Start your engines, ladies and gentlemen! It’s Thursday! The weekend is near!

While TGIF - Thank God It’s Friday - grew firmly entrenched in this country’s psyche with the introduction of the five-day workweek in 2005, OGIS - Oh God, It’s Sunday - is on equal footing.

I work in an industry that doesn’t put too much stock in the spiritual well-being of its workers, as newspapers require reporters to work on Sundays and holidays so that the few newspaper readers still out there get their papers the following day.

So for me the agony of Sunday is reduced - or, should I say, shifted to Saturday.

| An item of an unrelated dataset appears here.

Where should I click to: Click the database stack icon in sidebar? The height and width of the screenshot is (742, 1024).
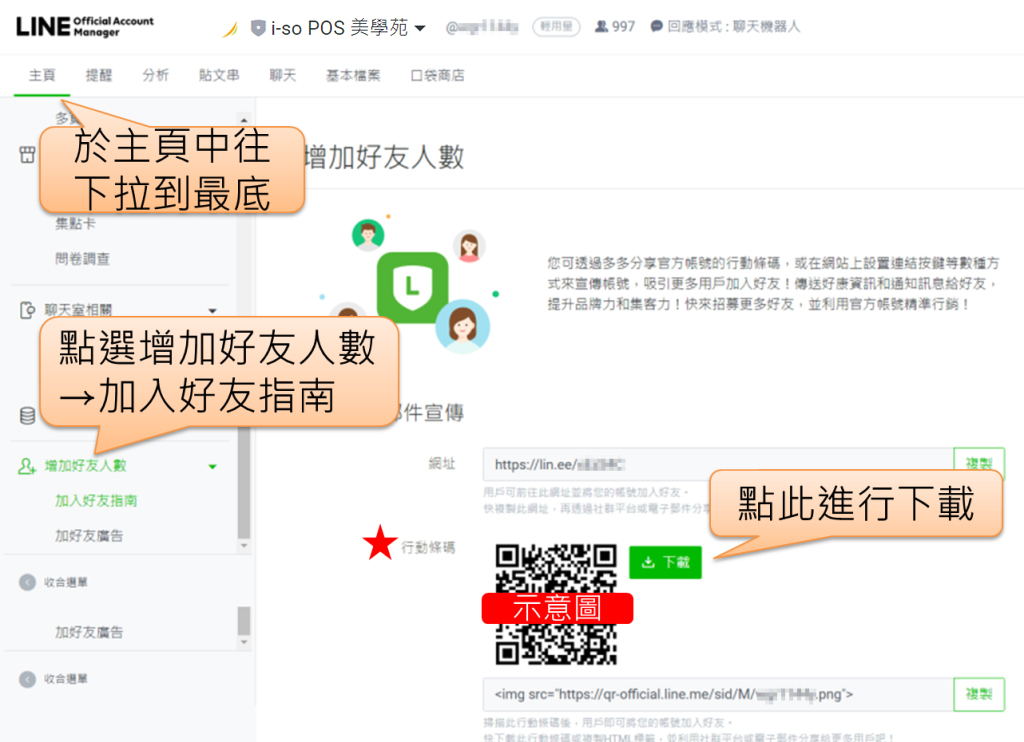(x=27, y=415)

The point is that the day before the workweek starts again is the most dreaded day for many of us, and it keeps coming back to hit us in the mouth. Other than getting to sleep in, there’s nothing to love about a Sunday.

For those of us not named Bill Gates or Warren Buffett Sundays are sacred, at least in the sense that believers worship at church, and non-believers worship in front of the TV.

For married couples it’s a day of constant reassurance that your partner is there. For singles it’s a day of checking your laundry list and taking out the trash. All the while, the demons of Monday sit on your shoulder with a smirk.

Even TV stations contribute to this syndrome, showing reruns that hypnotize us into the dull mindset best suited for that dark, edgy Sunday mood. Society as a whole comes to a standstill on Sunday. In other words, it’s doomsday - D-1 - with no hope in sight. Like King Louis XVI before the guillotine, people surrender to the inevitable. A phone call from your workaholic, just-divorced boss for whatever reason is the crusty icing on the stale cake.

So how to make this experience more pleasurable? Winning the lottery would be ideal. I live and commute near two kiosks that have sold several first place-winning tickets (none of them to me). I can’t help thinking I am contributing to someone else’s lucky draw.

Of course, there is the option to jump ship and work on an island somewhere, where every day is Friday and the closest thing to work is checking parking meters and standing watch for shark attacks.

These jobs are out of reach, I hear.

On very delirious weekends I fantasize about joining the underground group of meterologist-assassins who must go after every forecaster who ever starts getting it right. (After all, there must be some reason our weather forecasts are statistically worse than a coin flip.)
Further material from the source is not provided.